All text below is from Joan (see credit at bottom of post) – except for Gangaji’s quotes and our preamble prior to the Awakening sub section further below. The subsections are our additions.
The Thinking Trap
“Mental surrender is reflection, resting the mind, or not thinking. To reflect means to give up all considerations, all computations, all measurements, and just be still. A reflective mind is alert yet at rest. A reflective mind is open. Then, quite naturally, unexpectedly, and mysteriously there arises that which is reflected upon.” ~ Gangaji
Our conditioned impulse from years of schooling is to answer that question. But anything we think or try to say about Truth is one-step removed; it is an abstraction. No word or concept can begin to capture the wholeness and the immediacy of this ever-present, ever-changing reality Here / Now. But if we remain with that open question, not answering it, but simply listening openly, wondering silently, then perhaps we will recognize the truth, not as something that we can grasp and pin down and possess, but as the living reality that we are.

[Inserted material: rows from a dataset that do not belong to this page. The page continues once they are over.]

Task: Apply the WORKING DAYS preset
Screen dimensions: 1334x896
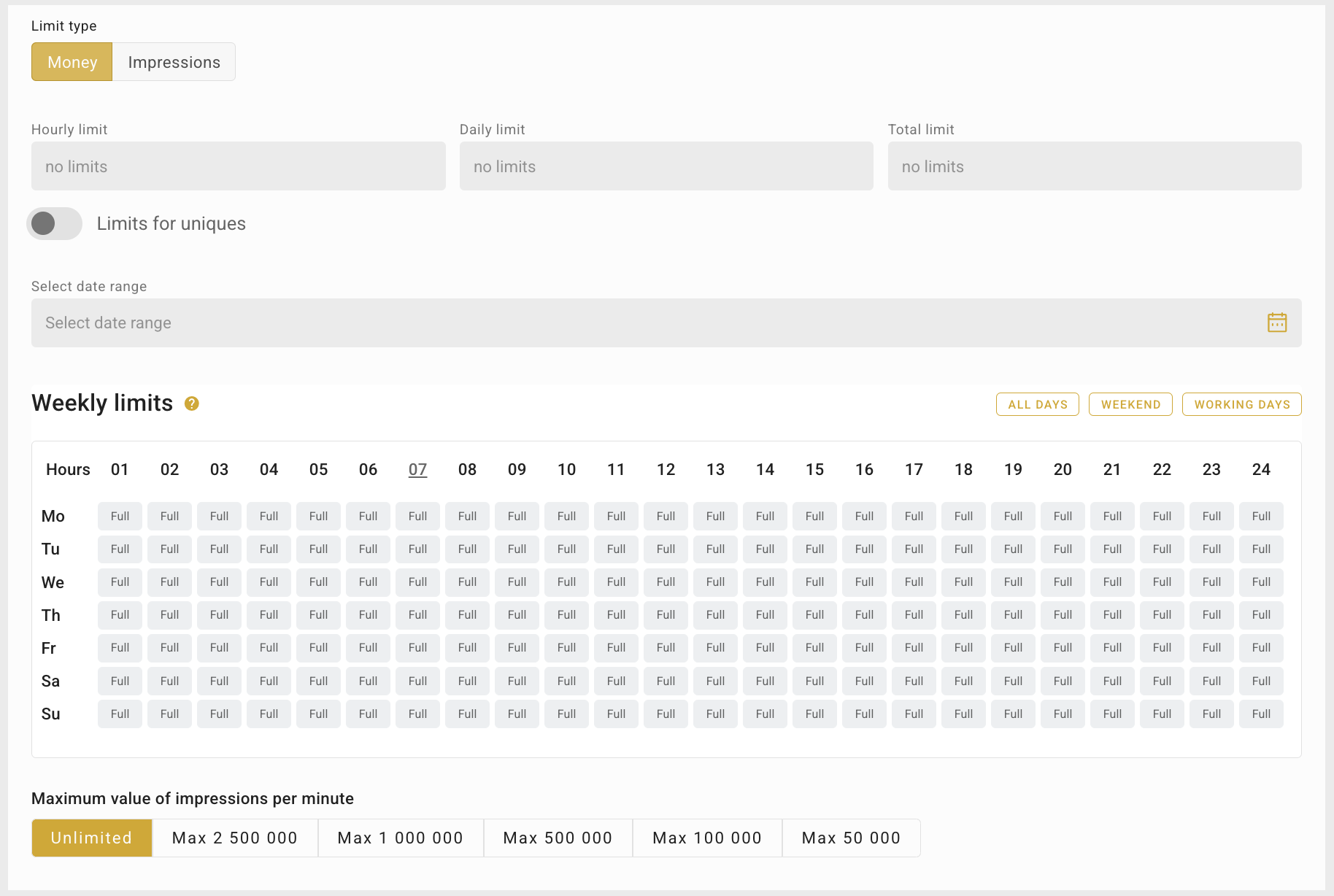Action: point(1241,404)
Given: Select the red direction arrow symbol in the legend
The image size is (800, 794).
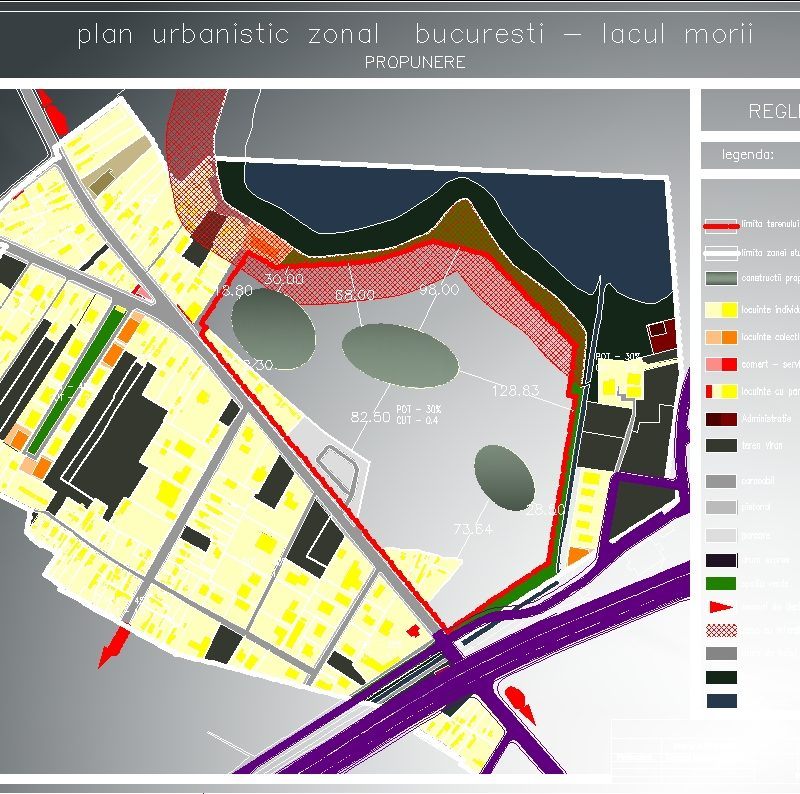Looking at the screenshot, I should [x=720, y=606].
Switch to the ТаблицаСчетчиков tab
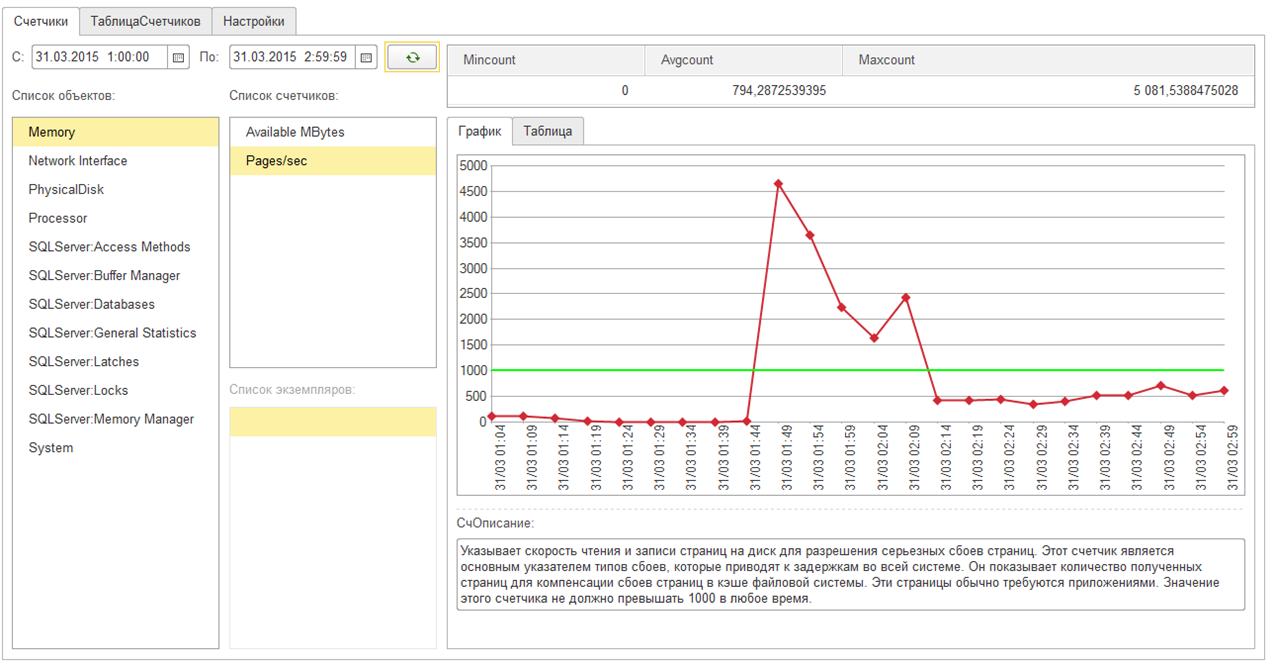Viewport: 1275px width, 667px height. tap(145, 21)
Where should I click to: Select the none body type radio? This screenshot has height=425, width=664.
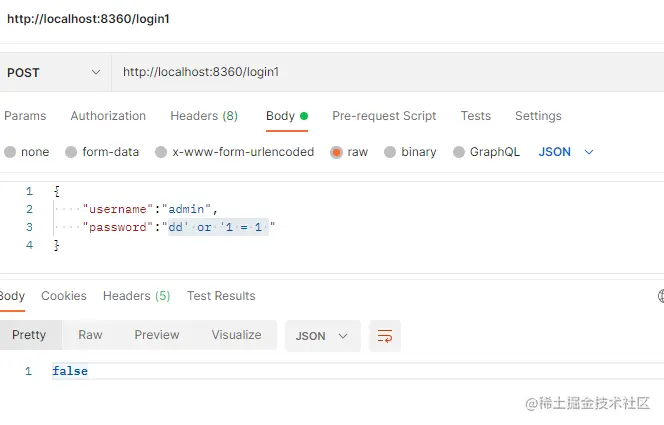pyautogui.click(x=10, y=152)
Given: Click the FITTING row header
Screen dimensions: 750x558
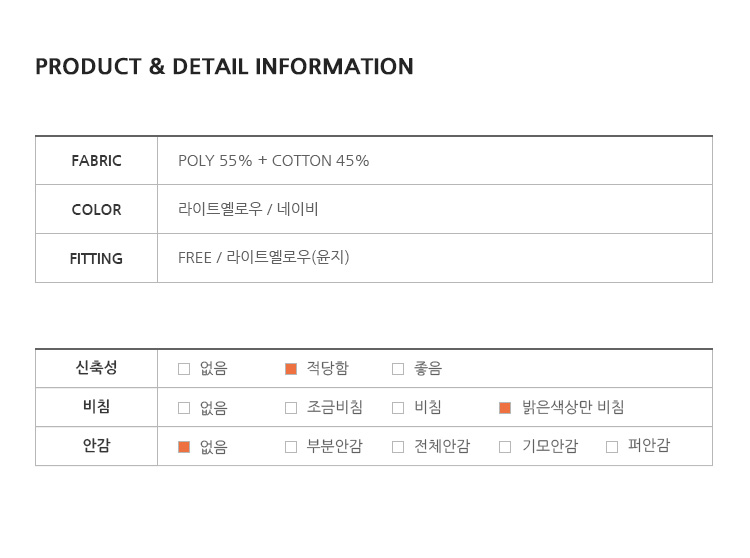Looking at the screenshot, I should tap(97, 258).
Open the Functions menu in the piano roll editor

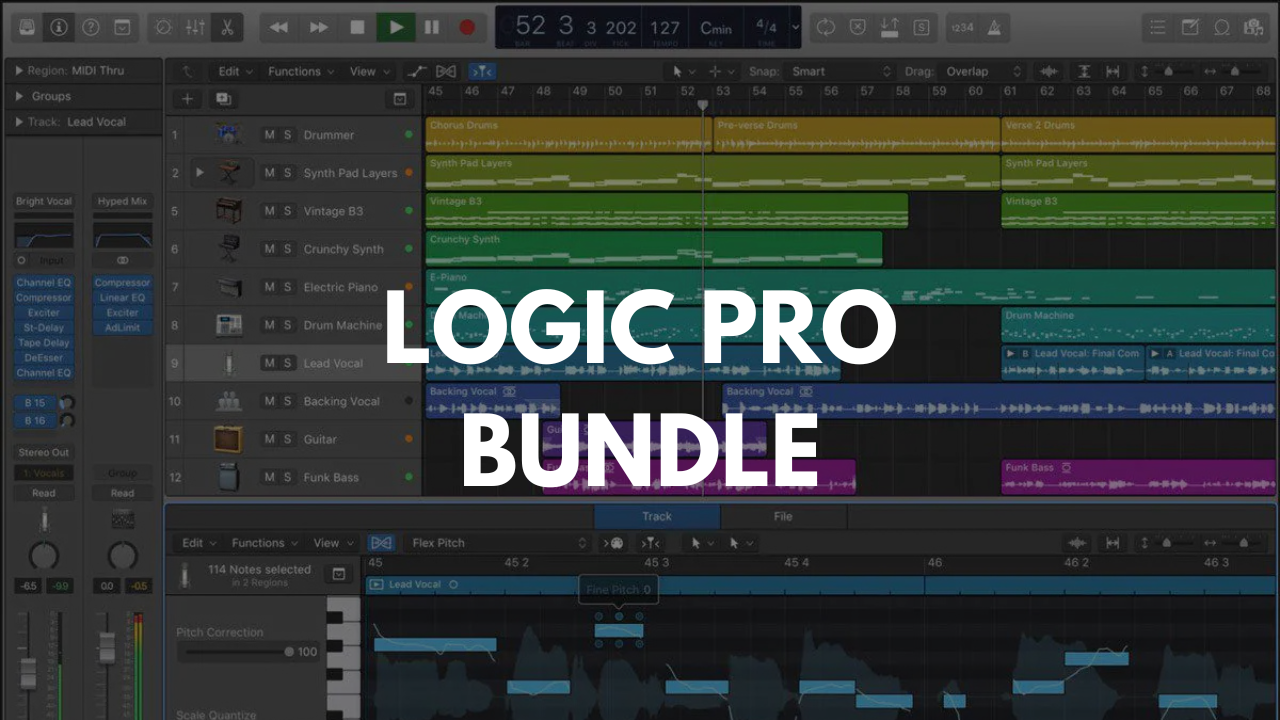click(258, 543)
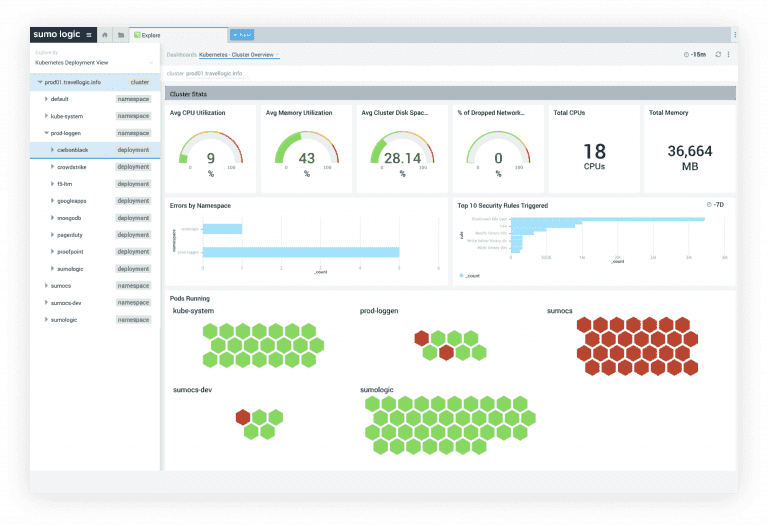Open the -15m time range selector
Image resolution: width=768 pixels, height=526 pixels.
(x=693, y=54)
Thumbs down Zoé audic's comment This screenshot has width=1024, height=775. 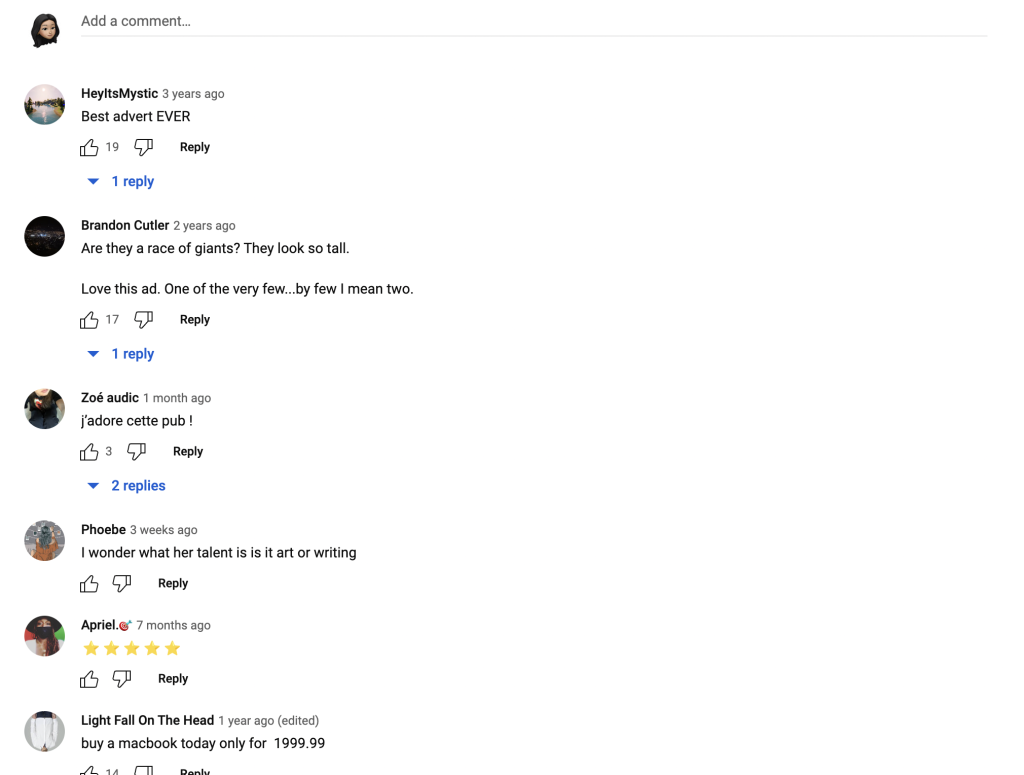click(136, 452)
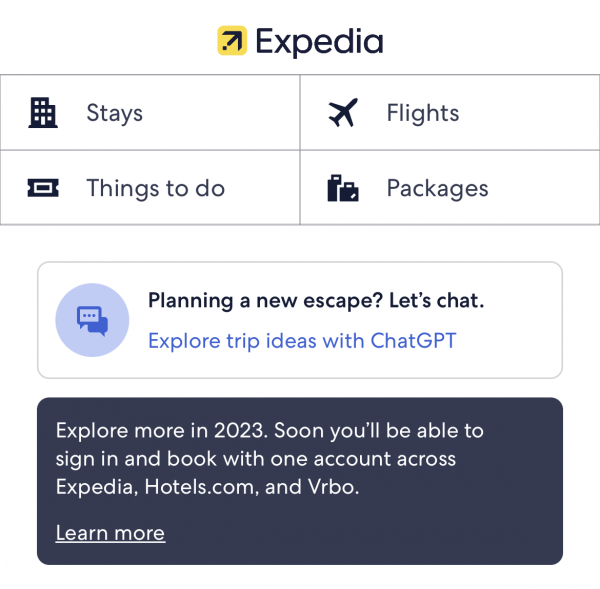
Task: Click the 'Let's chat.' phrase in the card
Action: click(x=437, y=300)
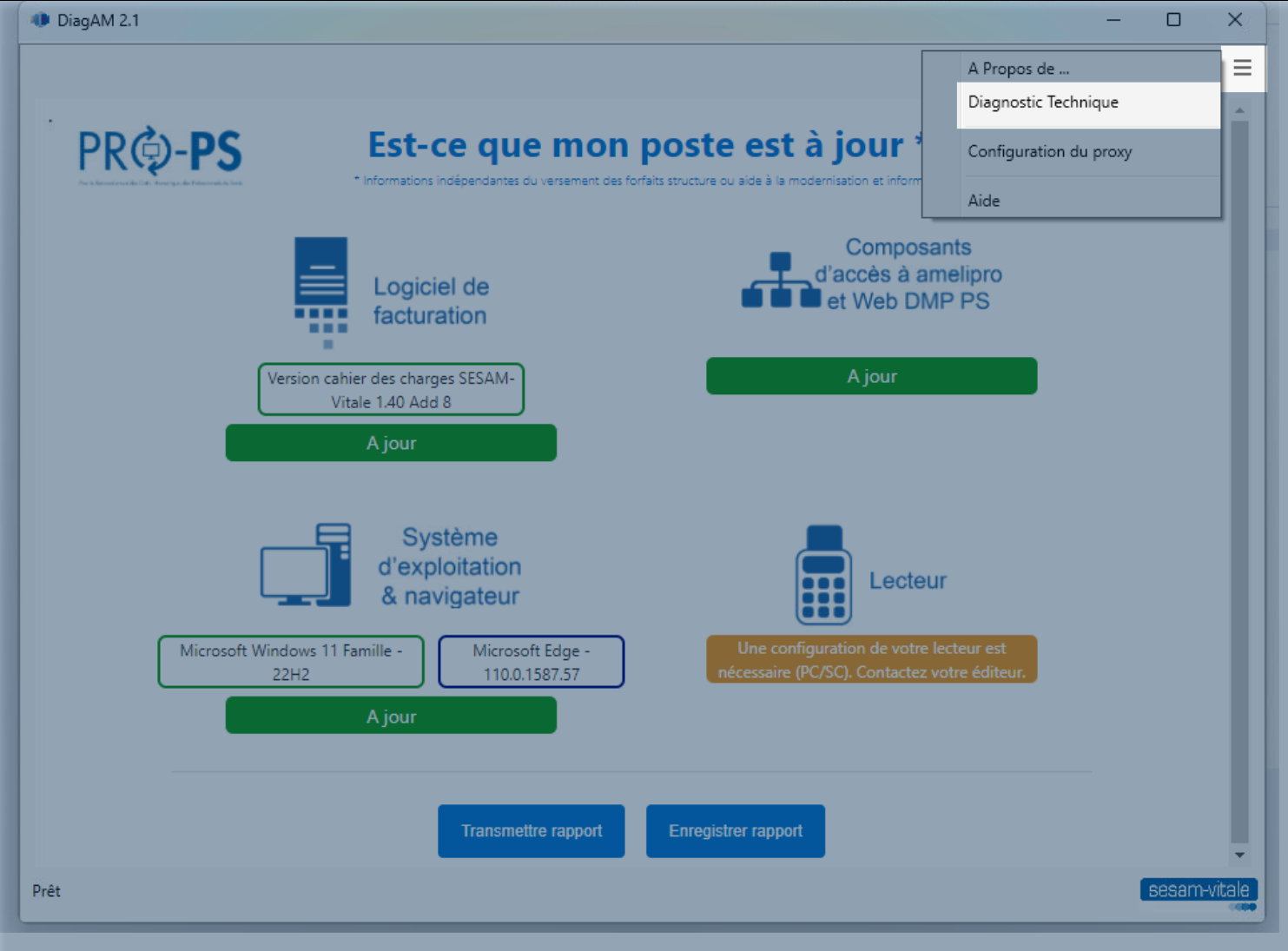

Truth is simple. It is effortlessly always already the case. We could say that it is simply present moment experiencing, just as it is — this ever-changing, ever-present happening that has no beginning and no end, for it is always Here / Now.
Apparent complication arises when the thinking mind tries to make sense of this inexplicable happening and take hold of it conceptually. To some degree, this kind of conceptual thought is functionally necessary. It works very well in a practical sense as long as we don’t forget that the conceptual pictures it generates are only relatively true, but never absolutely true. For example, “the earth is a planet orbiting the sun.” This is a relative truth. It is functionally useful. But in the absolute sense, there is no such thing as an “earth” or a “sun,” for these are conceptual abstractions of what is actually ever-changing, inconceivable, seamless flux.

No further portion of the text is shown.